**Given exercise:**
Format the data below as a JSON list of strings, with one string for each line and blank lines omitted.

**Data to process:**
begin

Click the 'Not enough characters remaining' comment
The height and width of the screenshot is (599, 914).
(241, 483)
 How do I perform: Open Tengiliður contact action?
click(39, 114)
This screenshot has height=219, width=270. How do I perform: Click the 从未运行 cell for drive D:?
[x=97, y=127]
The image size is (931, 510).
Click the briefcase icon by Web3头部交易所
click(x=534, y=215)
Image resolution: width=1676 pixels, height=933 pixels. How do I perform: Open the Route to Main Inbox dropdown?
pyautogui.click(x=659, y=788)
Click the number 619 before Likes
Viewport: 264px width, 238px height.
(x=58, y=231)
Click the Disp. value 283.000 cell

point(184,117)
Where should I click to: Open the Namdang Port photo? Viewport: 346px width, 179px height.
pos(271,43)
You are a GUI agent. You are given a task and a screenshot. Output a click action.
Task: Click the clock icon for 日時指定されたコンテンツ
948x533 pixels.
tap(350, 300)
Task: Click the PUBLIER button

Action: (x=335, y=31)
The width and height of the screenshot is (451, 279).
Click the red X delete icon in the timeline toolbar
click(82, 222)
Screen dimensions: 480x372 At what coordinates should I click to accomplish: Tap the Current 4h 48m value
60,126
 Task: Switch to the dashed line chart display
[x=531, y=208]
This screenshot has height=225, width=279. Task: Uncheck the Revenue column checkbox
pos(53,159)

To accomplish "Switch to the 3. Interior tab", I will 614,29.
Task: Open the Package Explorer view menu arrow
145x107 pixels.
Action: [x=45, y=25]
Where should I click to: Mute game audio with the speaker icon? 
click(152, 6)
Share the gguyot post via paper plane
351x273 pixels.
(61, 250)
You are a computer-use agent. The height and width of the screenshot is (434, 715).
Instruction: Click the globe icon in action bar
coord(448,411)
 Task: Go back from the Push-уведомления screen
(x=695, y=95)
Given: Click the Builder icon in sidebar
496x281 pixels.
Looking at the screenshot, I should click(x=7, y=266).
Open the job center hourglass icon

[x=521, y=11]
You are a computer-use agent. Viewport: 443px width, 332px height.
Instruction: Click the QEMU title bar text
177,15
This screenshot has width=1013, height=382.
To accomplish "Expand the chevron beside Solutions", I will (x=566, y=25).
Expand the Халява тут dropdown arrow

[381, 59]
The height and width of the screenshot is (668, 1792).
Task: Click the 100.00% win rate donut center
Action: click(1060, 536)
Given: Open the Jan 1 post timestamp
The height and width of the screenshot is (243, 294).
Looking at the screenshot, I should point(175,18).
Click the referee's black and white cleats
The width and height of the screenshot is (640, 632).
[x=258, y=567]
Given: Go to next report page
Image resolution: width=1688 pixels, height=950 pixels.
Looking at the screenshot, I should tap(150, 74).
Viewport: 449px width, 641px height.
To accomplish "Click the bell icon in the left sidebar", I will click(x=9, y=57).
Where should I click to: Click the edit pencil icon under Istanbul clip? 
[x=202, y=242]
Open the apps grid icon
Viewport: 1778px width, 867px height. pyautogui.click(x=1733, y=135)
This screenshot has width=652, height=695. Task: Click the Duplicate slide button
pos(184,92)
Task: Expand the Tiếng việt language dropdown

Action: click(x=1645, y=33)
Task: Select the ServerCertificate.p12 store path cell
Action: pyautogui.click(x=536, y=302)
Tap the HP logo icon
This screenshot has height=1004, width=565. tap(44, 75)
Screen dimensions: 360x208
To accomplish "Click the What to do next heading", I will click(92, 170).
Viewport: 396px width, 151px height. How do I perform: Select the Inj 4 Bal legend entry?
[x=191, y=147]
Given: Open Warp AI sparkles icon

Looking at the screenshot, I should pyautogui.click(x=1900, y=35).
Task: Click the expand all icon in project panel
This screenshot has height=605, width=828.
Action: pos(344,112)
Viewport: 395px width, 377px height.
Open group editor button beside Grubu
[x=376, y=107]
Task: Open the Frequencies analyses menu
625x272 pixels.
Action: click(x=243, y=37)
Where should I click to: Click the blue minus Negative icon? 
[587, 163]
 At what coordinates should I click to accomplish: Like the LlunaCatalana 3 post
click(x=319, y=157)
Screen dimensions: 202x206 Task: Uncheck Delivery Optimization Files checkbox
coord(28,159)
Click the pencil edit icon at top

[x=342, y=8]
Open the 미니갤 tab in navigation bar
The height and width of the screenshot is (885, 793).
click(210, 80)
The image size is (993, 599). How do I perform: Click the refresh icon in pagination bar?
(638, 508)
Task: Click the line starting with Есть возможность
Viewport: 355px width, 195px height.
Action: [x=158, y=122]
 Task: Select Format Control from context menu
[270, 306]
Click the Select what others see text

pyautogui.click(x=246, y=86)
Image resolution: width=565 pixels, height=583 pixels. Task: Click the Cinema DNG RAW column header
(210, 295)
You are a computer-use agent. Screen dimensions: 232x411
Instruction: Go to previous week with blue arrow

end

**Finished answer:**
[
  "Click the 'Not enough characters remaining' comment",
  "The height and width of the screenshot is (599, 914).",
  "(241, 483)",
  " How do I perform: Open Tengiliður contact action?",
  "click(39, 114)",
  "This screenshot has height=219, width=270. How do I perform: Click the 从未运行 cell for drive D:?",
  "[x=97, y=127]",
  "The image size is (931, 510).",
  "Click the briefcase icon by Web3头部交易所",
  "click(x=534, y=215)",
  "Image resolution: width=1676 pixels, height=933 pixels. How do I perform: Open the Route to Main Inbox dropdown?",
  "pyautogui.click(x=659, y=788)",
  "Click the number 619 before Likes",
  "Viewport: 264px width, 238px height.",
  "(x=58, y=231)",
  "Click the Disp. value 283.000 cell",
  "point(184,117)",
  "Where should I click to: Open the Namdang Port photo? Viewport: 346px width, 179px height.",
  "pos(271,43)",
  "You are a GUI agent. You are given a task and a screenshot. Output a click action.",
  "Task: Click the clock icon for 日時指定されたコンテンツ",
  "948x533 pixels.",
  "tap(350, 300)",
  "Task: Click the PUBLIER button",
  "Action: (x=335, y=31)",
  "The width and height of the screenshot is (451, 279).",
  "Click the red X delete icon in the timeline toolbar",
  "click(82, 222)",
  "Screen dimensions: 480x372 At what coordinates should I click to accomplish: Tap the Current 4h 48m value",
  "60,126",
  " Task: Switch to the dashed line chart display",
  "[x=531, y=208]",
  "This screenshot has height=225, width=279. Task: Uncheck the Revenue column checkbox",
  "pos(53,159)",
  "To accomplish \"Switch to the 3. Interior tab\", I will 614,29.",
  "Task: Open the Package Explorer view menu arrow",
  "145x107 pixels.",
  "Action: [x=45, y=25]",
  "Where should I click to: Mute game audio with the speaker icon? ",
  "click(152, 6)",
  "Share the gguyot post via paper plane",
  "351x273 pixels.",
  "(61, 250)",
  "You are a computer-use agent. The height and width of the screenshot is (434, 715).",
  "Instruction: Click the globe icon in action bar",
  "coord(448,411)",
  " Task: Go back from the Push-уведомления screen",
  "(x=695, y=95)",
  "Given: Click the Builder icon in sidebar",
  "496x281 pixels.",
  "Looking at the screenshot, I should click(x=7, y=266).",
  "Open the job center hourglass icon",
  "[x=521, y=11]",
  "You are a computer-use agent. Viewport: 443px width, 332px height.",
  "Instruction: Click the QEMU title bar text",
  "177,15",
  "This screenshot has width=1013, height=382.",
  "To accomplish \"Expand the chevron beside Solutions\", I will (x=566, y=25).",
  "Expand the Халява тут dropdown arrow",
  "[381, 59]",
  "The height and width of the screenshot is (668, 1792).",
  "Task: Click the 100.00% win rate donut center",
  "Action: click(1060, 536)",
  "Given: Open the Jan 1 post timestamp",
  "The height and width of the screenshot is (243, 294).",
  "Looking at the screenshot, I should point(175,18).",
  "Click the referee's black and white cleats",
  "The width and height of the screenshot is (640, 632).",
  "[x=258, y=567]",
  "Given: Go to next report page",
  "Image resolution: width=1688 pixels, height=950 pixels.",
  "Looking at the screenshot, I should tap(150, 74).",
  "Viewport: 449px width, 641px height.",
  "To accomplish \"Click the bell icon in the left sidebar\", I will click(x=9, y=57).",
  "Where should I click to: Click the edit pencil icon under Istanbul clip? ",
  "[x=202, y=242]",
  "Open the apps grid icon",
  "Viewport: 1778px width, 867px height. pyautogui.click(x=1733, y=135)",
  "This screenshot has width=652, height=695. Task: Click the Duplicate slide button",
  "pos(184,92)",
  "Task: Expand the Tiếng việt language dropdown",
  "Action: click(x=1645, y=33)",
  "Task: Select the ServerCertificate.p12 store path cell",
  "Action: pyautogui.click(x=536, y=302)",
  "Tap the HP logo icon",
  "This screenshot has height=1004, width=565. tap(44, 75)",
  "Screen dimensions: 360x208",
  "To accomplish \"Click the What to do next heading\", I will click(92, 170).",
  "Viewport: 396px width, 151px height. How do I perform: Select the Inj 4 Bal legend entry?",
  "[x=191, y=147]",
  "Given: Open Warp AI sparkles icon",
  "Looking at the screenshot, I should pyautogui.click(x=1900, y=35).",
  "Task: Click the expand all icon in project panel",
  "This screenshot has height=605, width=828.",
  "Action: pos(344,112)",
  "Viewport: 395px width, 377px height.",
  "Open group editor button beside Grubu",
  "[x=376, y=107]",
  "Task: Open the Frequencies analyses menu",
  "625x272 pixels.",
  "Action: click(x=243, y=37)",
  "Where should I click to: Click the blue minus Negative icon? ",
  "[587, 163]",
  " At what coordinates should I click to accomplish: Like the LlunaCatalana 3 post",
  "click(x=319, y=157)",
  "Screen dimensions: 202x206 Task: Uncheck Delivery Optimization Files checkbox",
  "coord(28,159)",
  "Click the pencil edit icon at top",
  "[x=342, y=8]",
  "Open the 미니갤 tab in navigation bar",
  "The height and width of the screenshot is (885, 793).",
  "click(210, 80)",
  "The image size is (993, 599). How do I perform: Click the refresh icon in pagination bar?",
  "(638, 508)",
  "Task: Click the line starting with Есть возможность",
  "Viewport: 355px width, 195px height.",
  "Action: [x=158, y=122]",
  " Task: Select Format Control from context menu",
  "[270, 306]",
  "Click the Select what others see text",
  "pyautogui.click(x=246, y=86)",
  "Image resolution: width=565 pixels, height=583 pixels. Task: Click the Cinema DNG RAW column header",
  "(210, 295)",
  "You are a computer-use agent. Screen dimensions: 232x411",
  "Instruction: Go to previous week with blue arrow"
]